• **GIVEN DATA**
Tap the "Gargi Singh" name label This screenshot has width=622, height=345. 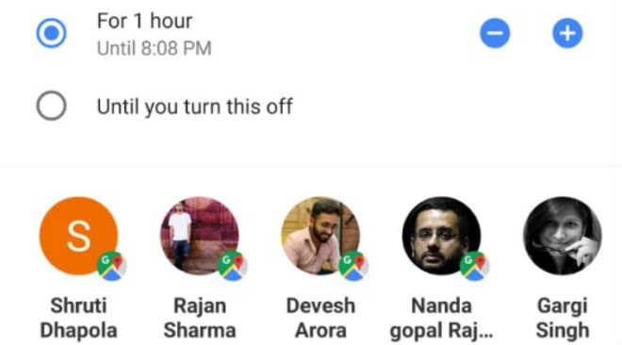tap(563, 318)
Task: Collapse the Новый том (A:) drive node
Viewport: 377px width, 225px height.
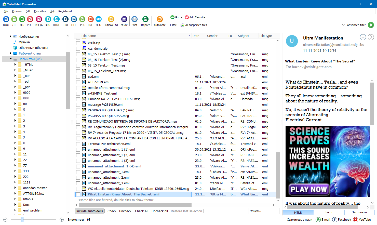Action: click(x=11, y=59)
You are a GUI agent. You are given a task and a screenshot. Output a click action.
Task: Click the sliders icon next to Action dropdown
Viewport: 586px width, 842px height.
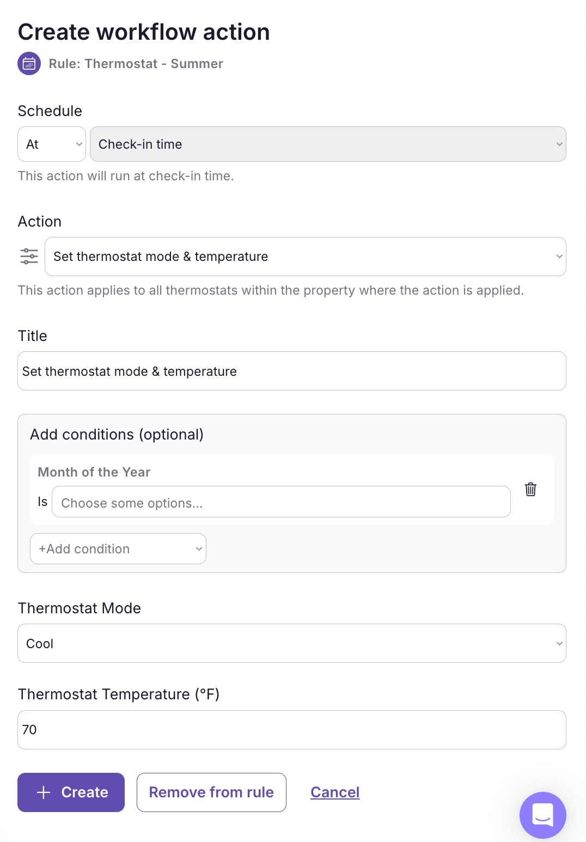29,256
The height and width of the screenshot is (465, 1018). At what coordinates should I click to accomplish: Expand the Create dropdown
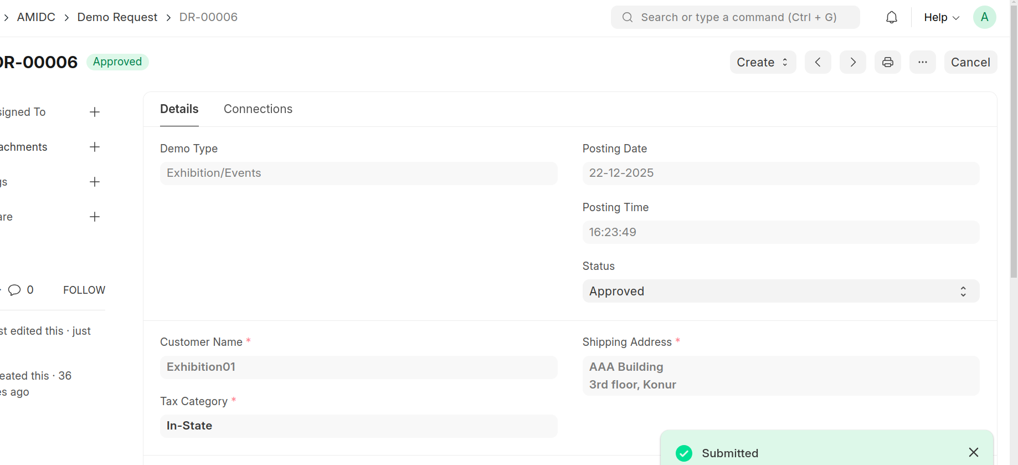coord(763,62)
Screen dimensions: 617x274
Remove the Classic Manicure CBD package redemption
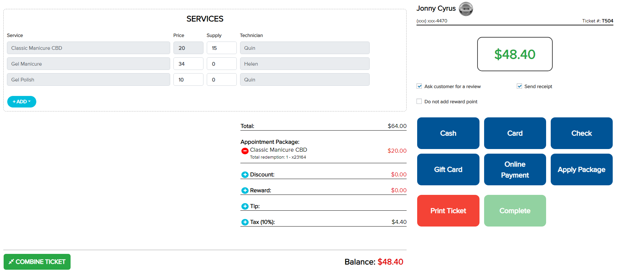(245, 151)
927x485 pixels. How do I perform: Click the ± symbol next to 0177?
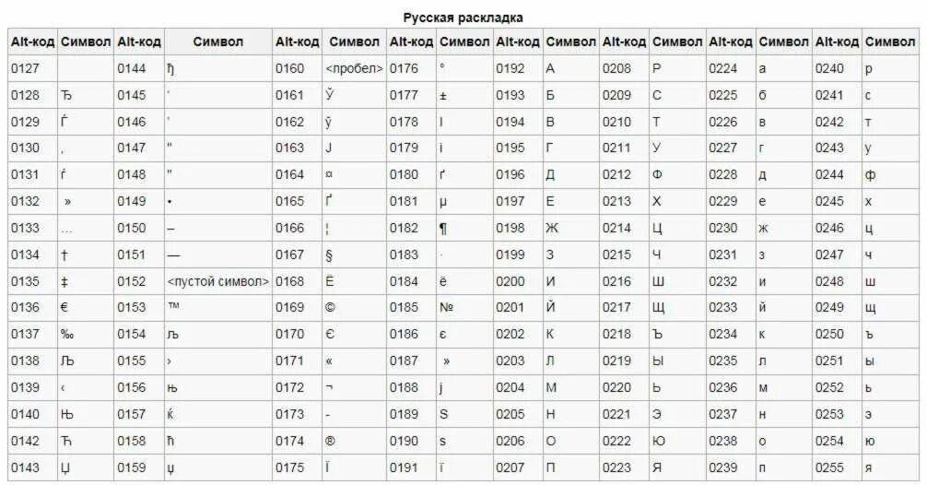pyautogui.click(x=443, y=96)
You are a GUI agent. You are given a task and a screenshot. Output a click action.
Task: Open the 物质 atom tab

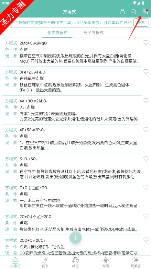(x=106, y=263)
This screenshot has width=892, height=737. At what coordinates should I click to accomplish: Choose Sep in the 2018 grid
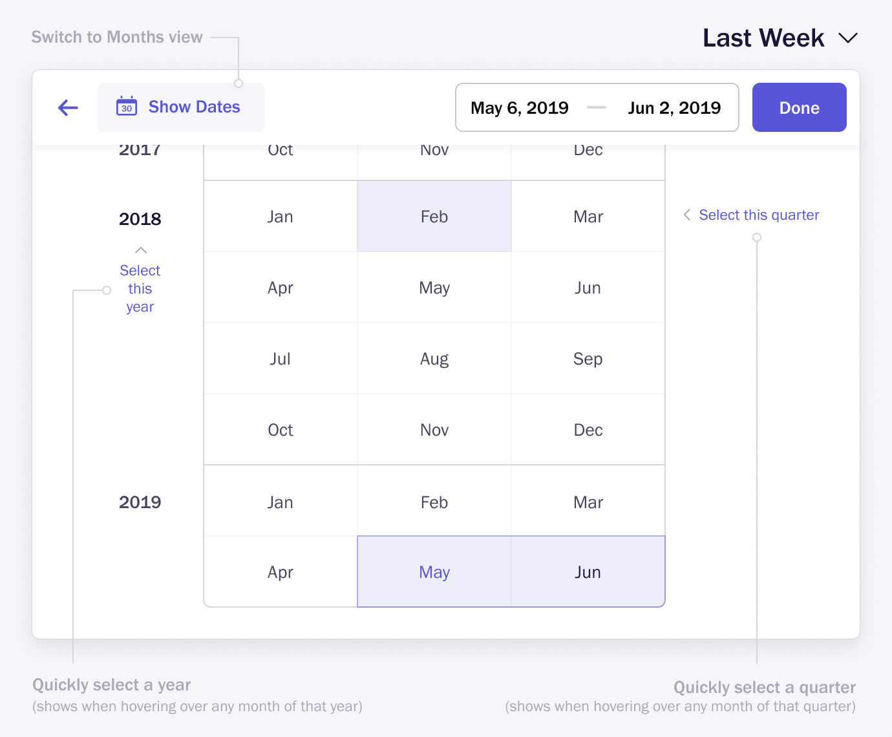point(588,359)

• **WHAT NEEDS TO BE DONE**
Only an exact copy of the lines from the one with "Task: Click the" through the last line of the listing should be given; pictures must not be included.

• **OUTPUT OF THE EXERCISE**
Task: Click the sliders icon next to Action dropdown
Viewport: 586px width, 842px height.
29,256
The height and width of the screenshot is (465, 1018). At what coordinates should I click to accomplish: Expand the Create dropdown
coord(763,62)
Screen dimensions: 617x274
Remove the Classic Manicure CBD package redemption
(245, 151)
927x485 pixels. How do I perform: Click the ± symbol next to 0177?
pyautogui.click(x=443, y=96)
You are a GUI agent. You are given a task and a screenshot. Output a click action.
Task: Open the 物质 atom tab

(x=106, y=263)
This screenshot has width=892, height=737. At what coordinates should I click to accomplish: Choose Sep in the 2018 grid
point(588,359)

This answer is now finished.